La “tragedia greca” è sempre stata parte integrante della vita delle popolazioni della penisola ellenica e i teatri ne sono sempre stati il luogo di rappresentazione. I teatri, semplici strutture a cielo aperto, erano abbastanza comuni a partire dal IV secolo a.C., si svilupparono gradualmente in strutture più elaborate ed enormi nei secoli successivi. Sotto l’influenza romana, gli edifici teatrali divennero gradualmente edifici permanenti, con scenae frons, il proscenio, un podium, un auditorium, solitamente costruito in materiali edilizi, vomitoria, velarium.
I regolari conci litici del Teatro di Messene sono larghi dai 9 ai 12 cm e profondi dai 3,8 a 5,4 cm e posti in ortòstati per lungo. Simili filari di pietre sono stati trovati anche nei coevi teatri di Sparta e Megalopolis. Una nuova interpretazione da parte dei ricercatori dell’Università di Kumamoto, in Giappone, ha suggerito che le due diverse strutture sceniche si muovessero separatamente adoperando le cortine murarie rinvenute (ne sono state rinvenute solo tre, ndr), ipotizzando che un quarto filare di ortòstati sia andato completamente perduto.
Secondo l’archeologo Ryuichi Yoshitake la presenta della quarta cortina è certa, anche se non non rimangono resti visibili: lo studioso è certo che il proscenio e la scena avevano ognuno un dispositivo a ruote retto da un singolo albero. I dispositivi mobili utilizzati tra questi muri componevano la scena vera e propria o un semplice sfondo dipinto, posto dietro gli attori; una elemento a forma di tunnel, il proscenio, invece, era posto di fronte all’auditorium.

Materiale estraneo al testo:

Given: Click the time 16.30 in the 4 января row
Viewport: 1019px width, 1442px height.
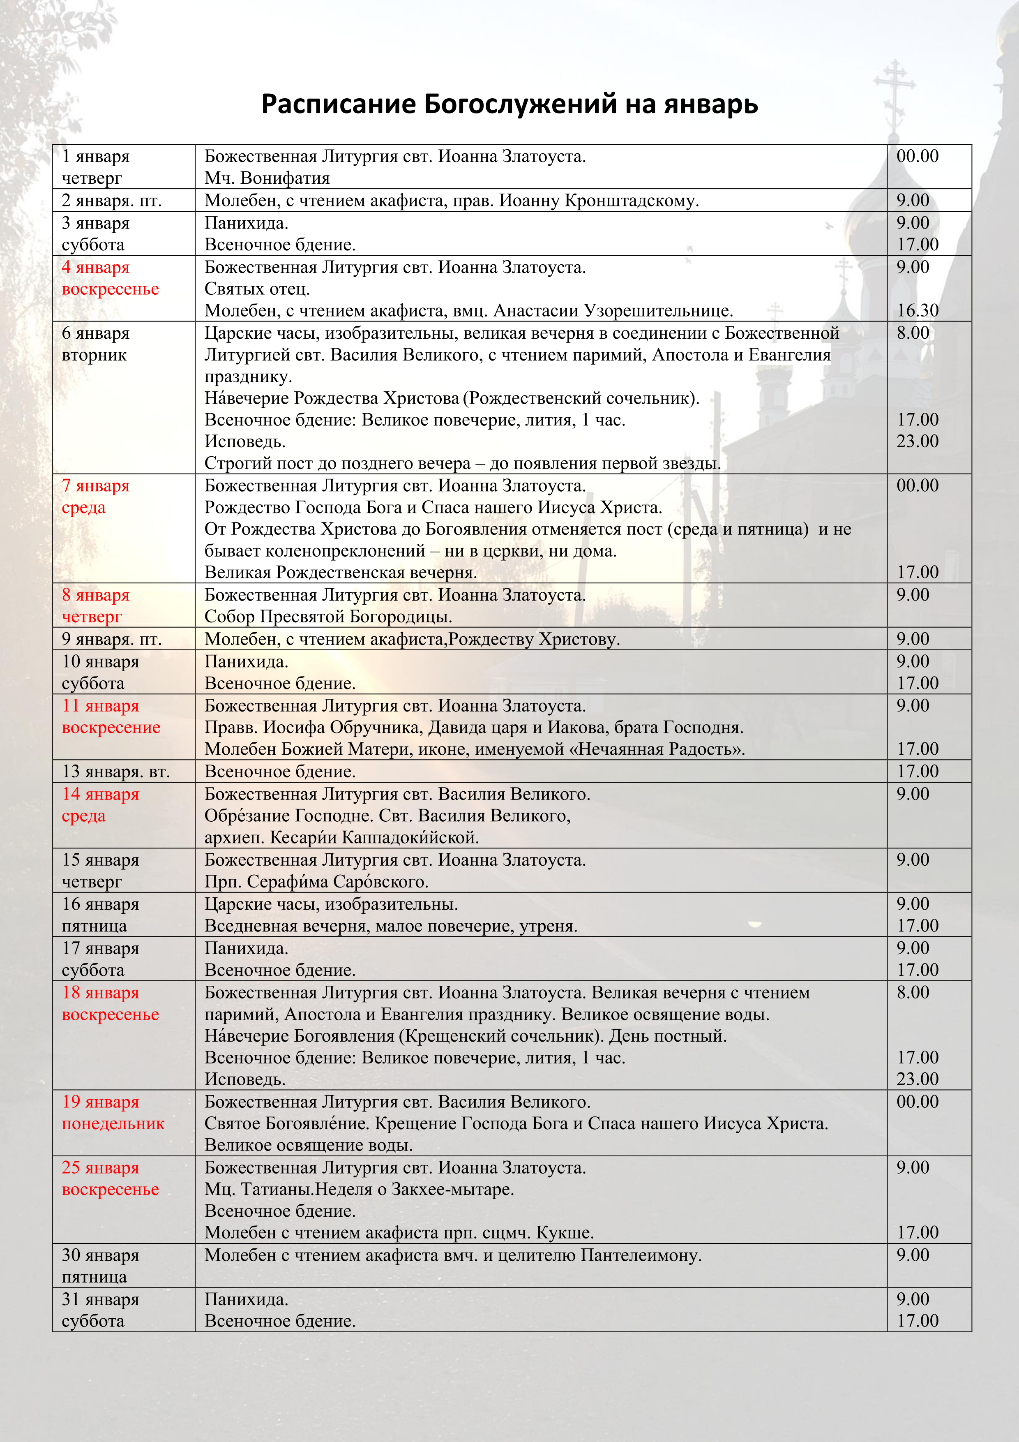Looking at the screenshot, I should [917, 310].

Una grande forza sarebbe stata necessaria per spostare le grandi apparecchiature di palco come il proscenio e la scena, ecco perché, confutando studi precedenti in cui secondo una teoria proscenio e scena si posizionavano solo su tre filari di conci, secondo Yoshitake sembra sia più logico che le due strutture avessero ciascuno un proprio set di due file di pietra per muoversi! Non sarebbero state facili da manovrare, afferma Yoshitake, se fosse stato impiegato un unico asse con ruote in legno: erano entrambe lunghe circa 30 metri per diversi metri di altezza.
Queste antiche invenzioni hanno ulteriormente contribuito allo sviluppo dell’adattamento romano dei teatri greci e hanno ancora un’influenza sul design dei palcoscenici odierni: nel teatro moderno, la struttura sopra i palcoscenici tradizionali è conosciuta come l’arco del proscenio.
Ma il “mistero” del numero dei filari di conci non è un libro interamente chiuso. C’è ancora il problema della quarta linea, che manca in tutti e tre i teatri citati: potrebbero non essere semplicemente sopravvissute agli oltre 2000 anni da quando sono state usate l’ultima volta; oppure potrebbero aver avuto uno scopo completamente diverso che non è ancora stato scoperto. Ulteriori ricerche saranno necessarie per rivelare i dettagli di come questi antichi teatri hanno effettivamente portato in scena le loro “tragedie”.